**Work order**
Once the line containing "media (446, 1285)" is found in the data below, output that line and every line after it through the last, unchanged and with nothing else.

**Information supplied**
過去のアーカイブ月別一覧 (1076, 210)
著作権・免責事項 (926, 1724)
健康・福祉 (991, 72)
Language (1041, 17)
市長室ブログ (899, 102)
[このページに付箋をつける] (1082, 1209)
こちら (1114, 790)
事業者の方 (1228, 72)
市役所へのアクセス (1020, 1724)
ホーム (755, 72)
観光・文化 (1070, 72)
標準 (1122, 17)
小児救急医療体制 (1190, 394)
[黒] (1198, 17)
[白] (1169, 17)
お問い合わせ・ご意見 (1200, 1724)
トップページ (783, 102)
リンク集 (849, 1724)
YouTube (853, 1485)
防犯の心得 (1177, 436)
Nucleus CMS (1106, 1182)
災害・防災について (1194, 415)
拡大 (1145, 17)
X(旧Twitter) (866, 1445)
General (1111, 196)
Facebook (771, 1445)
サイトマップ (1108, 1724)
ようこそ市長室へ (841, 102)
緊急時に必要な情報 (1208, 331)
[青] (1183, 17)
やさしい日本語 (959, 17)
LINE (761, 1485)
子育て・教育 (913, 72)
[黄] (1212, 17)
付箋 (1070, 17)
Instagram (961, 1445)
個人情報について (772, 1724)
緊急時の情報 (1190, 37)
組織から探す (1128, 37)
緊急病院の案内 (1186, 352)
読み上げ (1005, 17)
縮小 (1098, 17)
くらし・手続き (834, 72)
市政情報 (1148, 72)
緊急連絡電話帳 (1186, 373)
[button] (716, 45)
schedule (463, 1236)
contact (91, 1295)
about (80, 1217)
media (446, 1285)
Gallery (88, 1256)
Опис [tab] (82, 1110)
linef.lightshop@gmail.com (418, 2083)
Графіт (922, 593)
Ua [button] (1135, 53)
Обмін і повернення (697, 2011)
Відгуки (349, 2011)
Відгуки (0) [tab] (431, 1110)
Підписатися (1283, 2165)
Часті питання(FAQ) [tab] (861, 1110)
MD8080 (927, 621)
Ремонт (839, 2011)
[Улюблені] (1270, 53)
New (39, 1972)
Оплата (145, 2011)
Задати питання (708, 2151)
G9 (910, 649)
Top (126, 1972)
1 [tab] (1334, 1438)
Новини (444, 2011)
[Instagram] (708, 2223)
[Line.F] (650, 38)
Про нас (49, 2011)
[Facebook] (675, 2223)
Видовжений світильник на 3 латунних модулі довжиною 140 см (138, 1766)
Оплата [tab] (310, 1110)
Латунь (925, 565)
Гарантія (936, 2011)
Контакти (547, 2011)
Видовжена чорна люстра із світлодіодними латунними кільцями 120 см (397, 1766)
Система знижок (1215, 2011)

**Expected answer**
media (446, 1285)
Gallery (88, 1256)
Опис [tab] (82, 1110)
linef.lightshop@gmail.com (418, 2083)
Графіт (922, 593)
Ua [button] (1135, 53)
Обмін і повернення (697, 2011)
Відгуки (349, 2011)
Відгуки (0) [tab] (431, 1110)
Підписатися (1283, 2165)
Часті питання(FAQ) [tab] (861, 1110)
MD8080 (927, 621)
Ремонт (839, 2011)
[Улюблені] (1270, 53)
New (39, 1972)
Оплата (145, 2011)
Задати питання (708, 2151)
G9 (910, 649)
Top (126, 1972)
1 [tab] (1334, 1438)
Новини (444, 2011)
[Instagram] (708, 2223)
[Line.F] (650, 38)
Про нас (49, 2011)
[Facebook] (675, 2223)
Видовжений світильник на 3 латунних модулі довжиною 140 см (138, 1766)
Оплата [tab] (310, 1110)
Латунь (925, 565)
Гарантія (936, 2011)
Контакти (547, 2011)
Видовжена чорна люстра із світлодіодними латунними кільцями 120 см (397, 1766)
Система знижок (1215, 2011)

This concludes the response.